In his 1887 book, a Edgar "Bill" Nye writes about a 22 year old blase young man he met, and lists a rather humorous inventory of his luggage, including, but not limited to:

  • 31 Assorted Neckties.
  • 17 Collars.
  • 1 Shirt.
  • 1 Pencil to pencil Moustache at night.
  • 1 Pair Tweezers for encouraging Moustache to come out to breakfast.
  • 1 Polka-dot Handkerchief to pin in side pocket, but not for nose.
  • 1 Plain Handkerchief for nose.

By 1888, flirting with handkerchiefs was so commonplace, there were be advertisements highlighting better ways to do it.

Semaphoric Hanky-Panky

Going by names of polka songs alone, the Hanky-panky Polka by George Maywood in 1871, and the Hanky Panky by Charles Coote, Jr. in 1885, are both great examples.

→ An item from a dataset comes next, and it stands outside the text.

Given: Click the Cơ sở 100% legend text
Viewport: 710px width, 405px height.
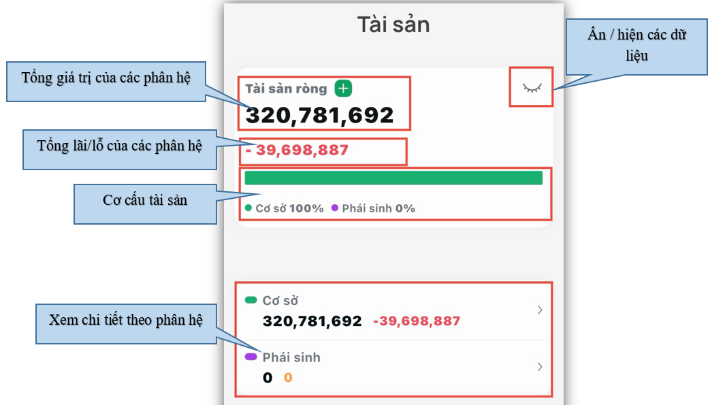Looking at the screenshot, I should pos(289,208).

In 1911, a musical with the same name was written by Alfred Baldwin Sloane, and performed in NYC to packed houses.

The phrase "hanky-panky" had a general meaning of "trickery" and was earliest associated with magic. While handkerchiefs were used in magic acts, and polka-dots were an example of that, it seems that handkerchiefs may have also associated more levels of meaning during the polka, whether in parlor games played, or on some level of social interaction that I've still been unable to discover.

For example, in Cellarius' "Drawing Room Dances", published in 1847, there is a game called "The Handkerchief / Le Mouchoir" with the following explanation:

The Handkerchief-Le Monchorè. (Waltze, polka, mazurka.) The first couple sets out. After the waltze or promenade, the lady makes a knot in one of the four corners of a handkerchief, which she presents to four gentlemen. He who hits upon the knot waltzes or dances with her to her place.

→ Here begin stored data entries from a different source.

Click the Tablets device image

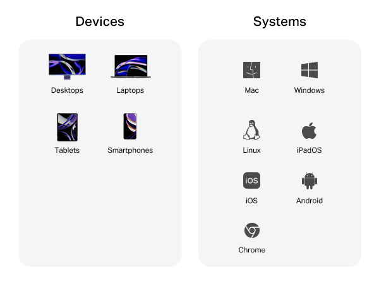(67, 127)
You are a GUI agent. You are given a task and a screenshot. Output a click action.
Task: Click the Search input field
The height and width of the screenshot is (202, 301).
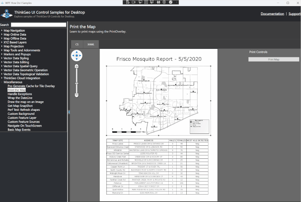point(38,25)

(It should be noted that in the French version, they omitted the mazurka.)

A decade later, in Howe's "Ball-room Hand Book", he describes a different sort of game.

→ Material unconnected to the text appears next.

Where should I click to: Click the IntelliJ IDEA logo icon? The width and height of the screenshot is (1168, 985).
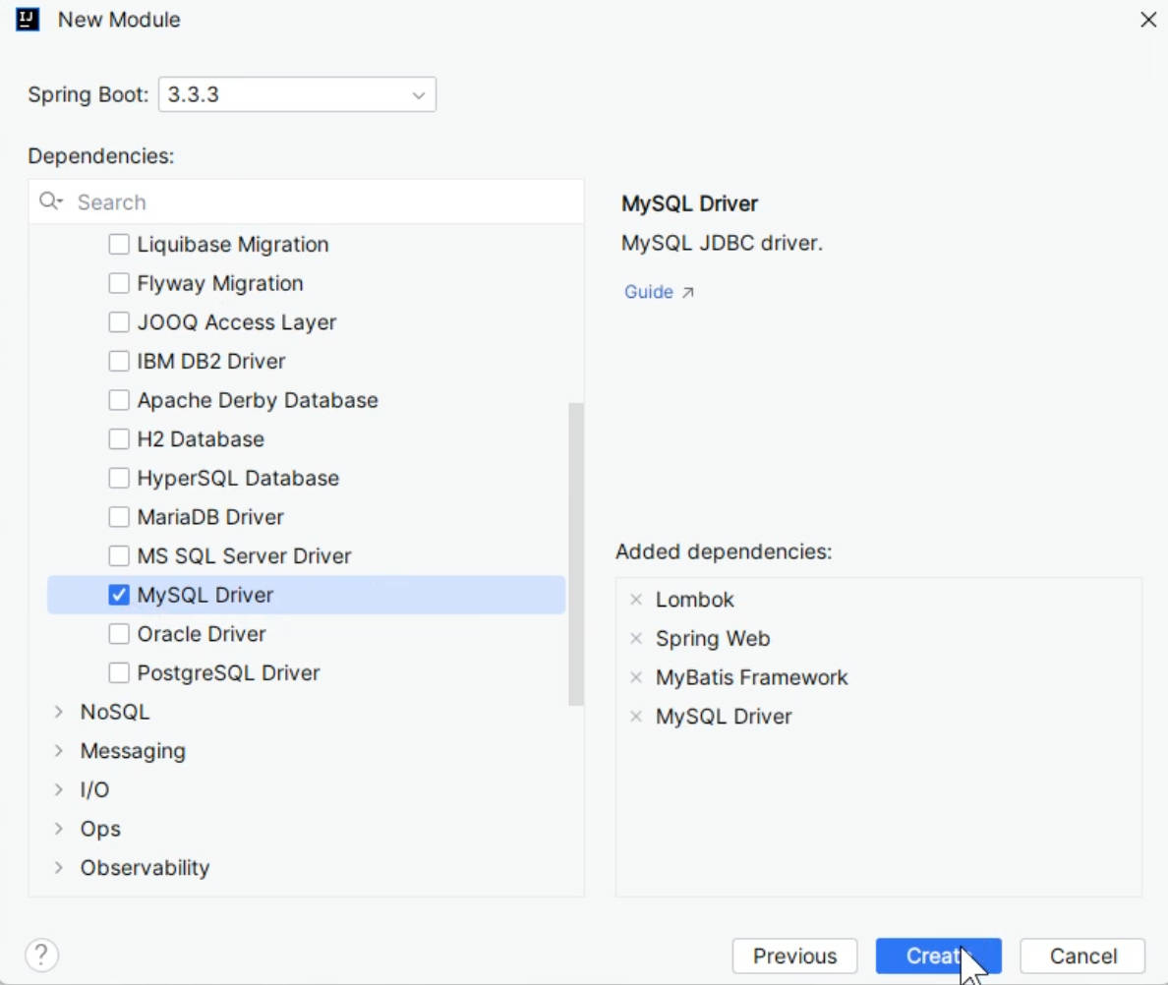(28, 20)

The Handkerchief Chase — La Chasse qui Mouchoirs. (Waltz, polka, or mazurka step.) The three or four first couples start together. The gentlemen leave in the middle of the room their ladies, who should each have a handkerchief in her hand. The gentlemen of the cotillon form a circle about them, with their backs turned. The ladies toss their handkerchiefs into the air, and waltz or dance with such of the gentlemen as have the good luck to catch them.

Atomic Pointillism

I would be remiss if I didn't point out a few other dots of the 19th century:

  • The 1880s technique of painting dots described by critics as "pointillism" practiced by Georges Seurat, Paul Signac, and Henri-Edmond Cross, among others.
  • The electron was theorized and discovered during the same period as "Polkamania". I only mention this because the above-cited 1844 quote from Littel's Living Age "then catches her in his arms, and swings round with her in wild circles" had me thinking about electrons circling an atom's nucleus.
  • While dominos (the little tiles with dots) were not invented during this period, they became more popular with the invention of synthetic materials in the 1860s. By 1889, their popularity had spread internationally. Also, the mask most commonly worn at masquerade balls at the start of Polkamania were called "dominos".